Alice's method of learning, a method that had seemed to her self-evident, but which she was now grasping was not self-evident to others, was to understand. Despite her remarkable memory, memory never was the tool she employed for learning. Her method was deduction: to grasp the stated or unstated axioms underlying a conclusion, to grasp the steps of moving from axiom to conclusion, to grasp the logical implications of the conclusion.
One incident at school, she later said, "influenced my thinking for life. One girl, a very nice, conscientious dummy, came to me because she could not understand her lesson, it dealt with a complex geometric problem. I explained it very thoroughly, I showed her all the connections. I realized she could not fill in the connections herself — I had to show her every step. The girl said, astonished, 'Why don't the teachers explain this the way you do?' I concluded that you can reach people's intelligence if you know how to present things clearly. I knew better than the teacher how to present things, and it was only an issue of logical progression and clarity. It gave me an enormous confidence in the common man, in the power of intelligence — some people were not as fast as I was, they could not connect by themselves, but people can be taught if it's explained properly. I still have that premise."

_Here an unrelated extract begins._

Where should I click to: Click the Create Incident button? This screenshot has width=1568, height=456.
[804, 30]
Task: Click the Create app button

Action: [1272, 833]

Alice never rejected "that premise." Throughout her life, she often said that the simplest of men, the least educated, had the power to grasp complex ideas if they were led through the necessary logical steps. It was a view that gave her infinite patience with minds slower and less competent than hers, so long as she believed that the mind was honest and seeking. Some of her friends of later years have commented that they observed her discussing politics, art, even metaphysics, for hours on end, with people she considered "the common man" — with a fifteen-year-old high school student, with her housekeeper, with her gardener — speaking in simple but philosophically accurate terms until her position was fully understood. She believed that such people had a capacity for logic, for understanding, an intellectual integrity uncorrupted by what she contemptuously called "modern education;" her patience and respect for the uncorrupted "common man" made her superbly able, in her personal dealings and through her writings, to reach him.